• [Extrait à lire]:

# # #

L'élaboration de ce cycle est pour le moins singulière. En 1901 et 1902 Janáček écrivit cinq pièces pour... harmonium ! La première version d'Otce Nas, Janáček l'avait également destinée à l'harmonium. Comment un tel instrument, si fruste, pouvait-il traduire les intentions du compositeur ? Souvenons-nous que le premier acte de Janáček fut la fondation d'une école d'orgue, instrument qu'il avait connu dès sa petite enfance à Hukvaldy, puisque le modeste orgue de la petite église de son village natal était tenu par son père. Souvenons-nous également qu'à partir de sa onzième année, lorsqu'il se retrouva pensionnaire au Couvent des Augustins à Brno, l'instrument de musique qu'il entendit régulièrement, en dehors de la voix humaine, fut l'orgue. L'harmonium, orgue du pauvre ! Instrument plus répandu que le piano. Comme les musiciens populaires qui se servaient des instruments qu'ils avaient à leur disposition, Janáček utilisa un harmonium puisqu'il en disposait à Hukvaldy. Dès 1901, il publia sous le titre général Mélodies slaves trois pièces pour harmonium chez un éditeur à Ivancice, petite ville morave à une vingtaine de kilomètres au sud-ouest de Brno. Pourquoi pas à Brno ? Tout simplement, Janáček répondit à la demande effectuée quatre ans auparavant par J. Vavra à Velké Mezrici, un enseignant de cette petite ville qui souhaitait mettre des pièces pour harmonium à la disposition des amateurs. Pourtant, ces trois premières pièces portaient les sentiments très personnels du compositeur. Elles ne furent désignées individuellement que par une indication de mouvement : moderato, andante pour les deux autres pièces, mais reçurent collectivement déjà le titre Po zarostlèm chodnicku (Sur un sentier recouvert). Nous avons là la démonstration du concept de compositeur-citoyen, telle que l'envisageait alors Janáček, n'hésitant pas à composer pour des amateurs, ne plaçant pas sa carrière et sa gloire personnelle au centre de ses préoccupations, même s'il devait en souffrir. N'oublions pas, qu'au tout début de ce siècle, Janáček était encore considéré comme un compositeur provincial, surtout spécialiste de folklore et de musique chorale. Ni Amarus, ni Otce Nas n'avaient frappé les esprits par leur hardiesse musicale et leur force expressive. L'année suivante (1902), il rajouta deux autres pièces, toujours destinées à l'harmonium : grave et encore un andante.

# # #

• [Enregistrements présentés]:
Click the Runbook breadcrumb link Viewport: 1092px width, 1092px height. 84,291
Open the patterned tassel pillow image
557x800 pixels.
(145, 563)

# # #

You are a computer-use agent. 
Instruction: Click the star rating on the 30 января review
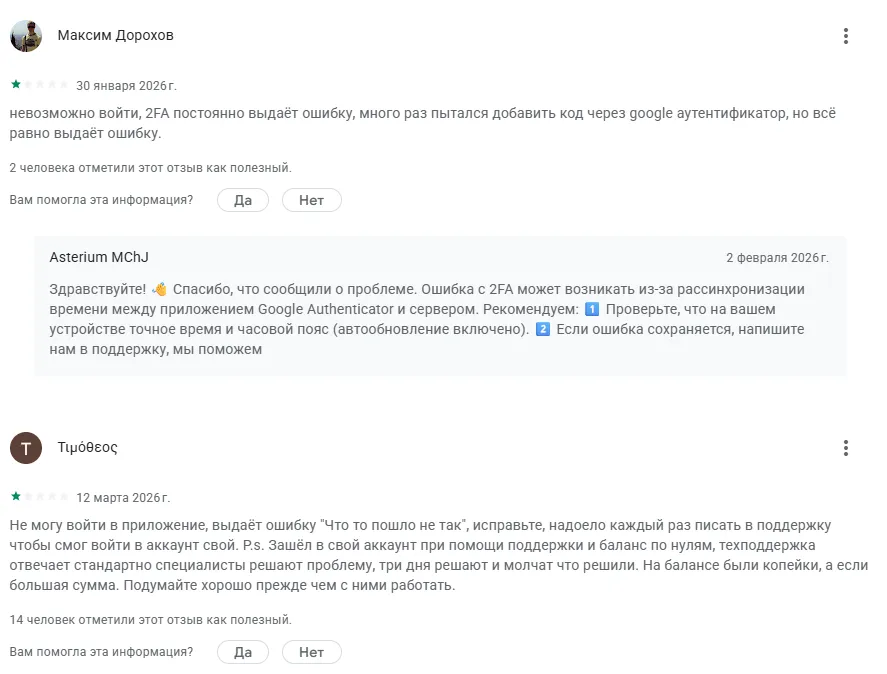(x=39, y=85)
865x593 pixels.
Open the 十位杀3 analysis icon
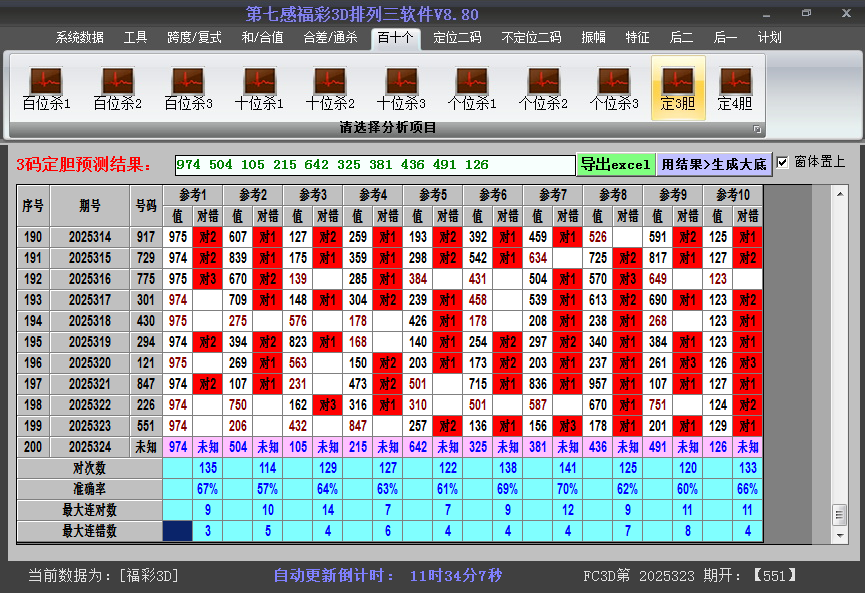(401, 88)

# # #

• [Questions à traiter]:
A – Relevez toutes les localités (villes et villages) citées dans le texte sur les pièces pour harmonium de Janáček.
B – Poursuivez le texte sur les pièces pour harmonium de Janáček après sa dernière phrase.

• [Corrigé de l'exercice]:
A – Hukvaldy, Brno, Ivancice, Velké Mezrici

B –
Melodies slaves
La couverture du recueil Mélodies slaves pour harmonium publiées par Emil Kolář à Ivancice.
Ce recueil contient trois pièces de Janáček Sur un sentier recouvert

Quelques années plus tard, il reprit ses cinq pièces les transposant pour piano auxquelles il adjoignit cinq nouvelles pièces. Il identifia chacun de ces morceaux par un titre qu'il inscrivit en fin de partition, un peu comme Claude Debussy signa d'un titre chacun des vingt quatre Préludes rassemblés en deux livres au cours des années 1910 et 1912. Il conserva à cet ensemble de pièces le titre initial Po zarostlèm chodnicku dont la traduction française Sur un sentier recouvert donne une idée assez approchante, beaucoup plus que les traductions antérieures (Sur un sentier broussailleux ou Sur un sentier herbeux). Un éditeur local de Brno, Arnost Pisa se chargea de la publication de ces dix oeuvres pour piano en 1911.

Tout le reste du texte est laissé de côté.